The streets north and east of the Mission Compound were first filled, then on the west. And when all were overflowing, so that stragglers, trickling, seeping in, were being pushed back in the direction whence they came; these torrents churned, swirled, then surged out into the open space between the Mission and the river.

The Compound was surrounded, and the mob, as a sea, billowed and splashed against its walls. Like a great rock the Mission remained silent, with a gloomy hauteur, a scornful taciturnity, so that these waves only dashed against it to fall back upon themselves.

There were many similarities between this encircling flood of man with wave crests of flame and roar of tongues to a sea of waters. For this sea, girdling, eddying around the granite base of that gloomy parallelogram, ocean-like, broke and spattered.
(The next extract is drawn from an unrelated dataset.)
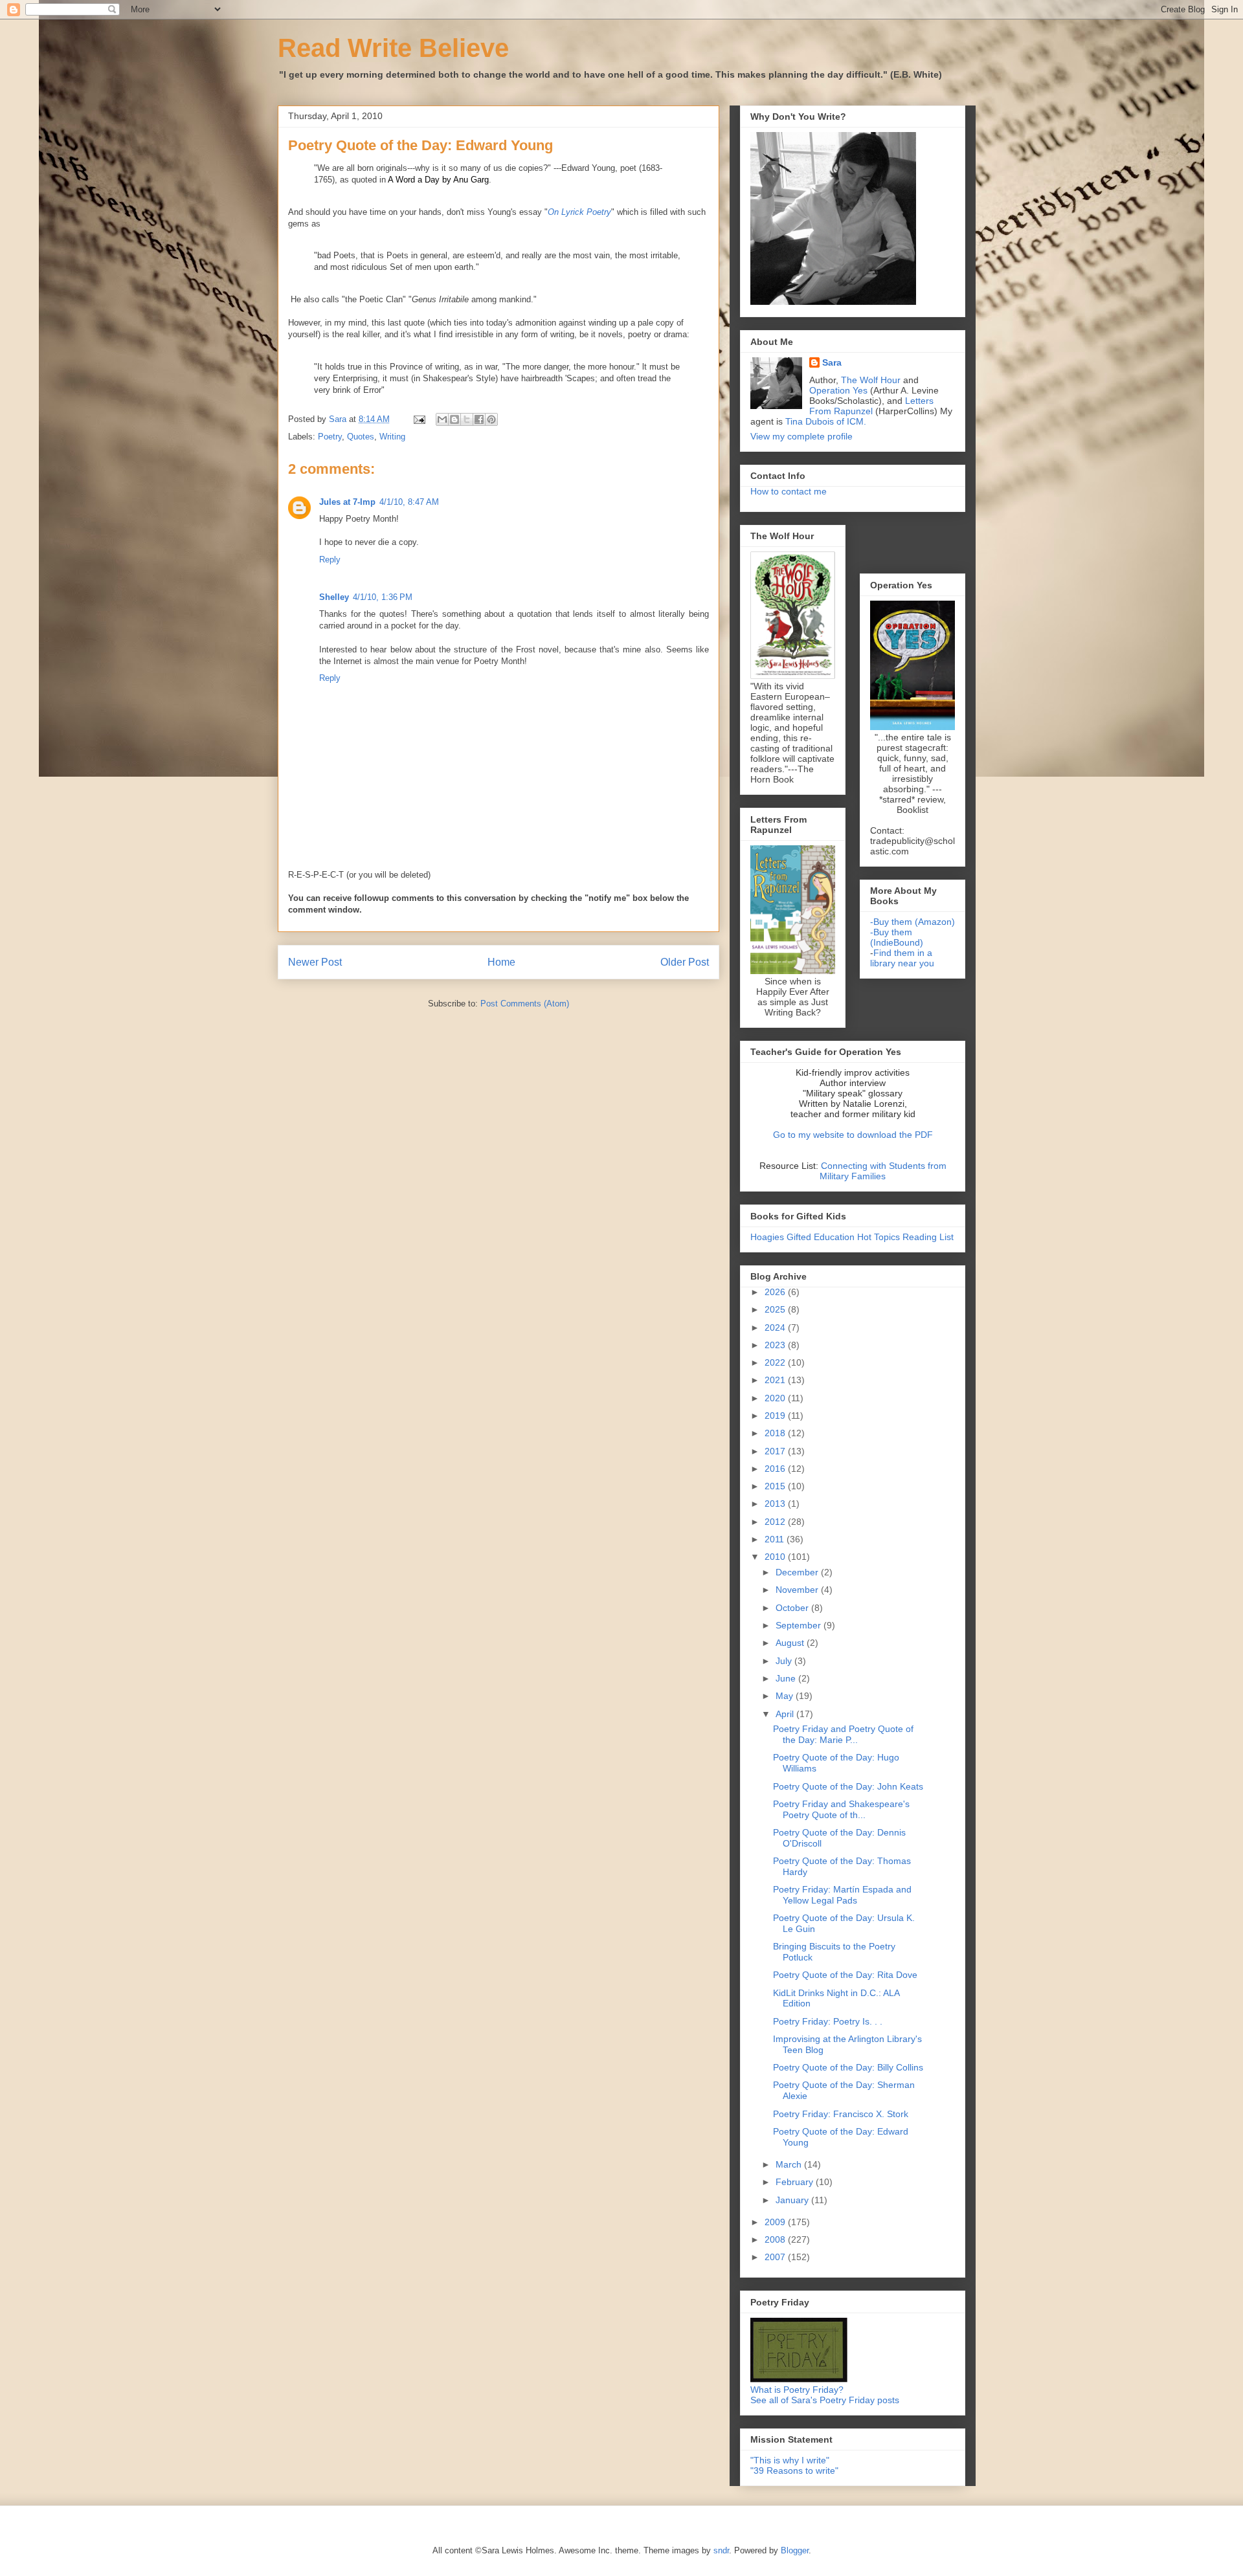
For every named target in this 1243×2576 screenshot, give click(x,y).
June (787, 1678)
It had its froth and its depths, its calms and murmurs; its terrors; its tides and ebbs and billows. Sometimes its fire-crests, like those in the Bay of Tai Wan, moved forward in uneven undulations, then hurled against the granite barriers, flowed back and merged with another tide. Again these waves met in such a manner as to form whirlpools or a single force like a waterspout, only here a howl and flame-spout would drive its way ruthlessly through the waves and, lashing itself momentarily against the walls, subside and mingle with the rest. This sea had its evaporations and its residue; it accumulated, eroded and dissipated. But it howled where the ocean rumbled, snarled where it roared, and where the sea of waters murmured this flood talked to itself—a childish, terrible monologue.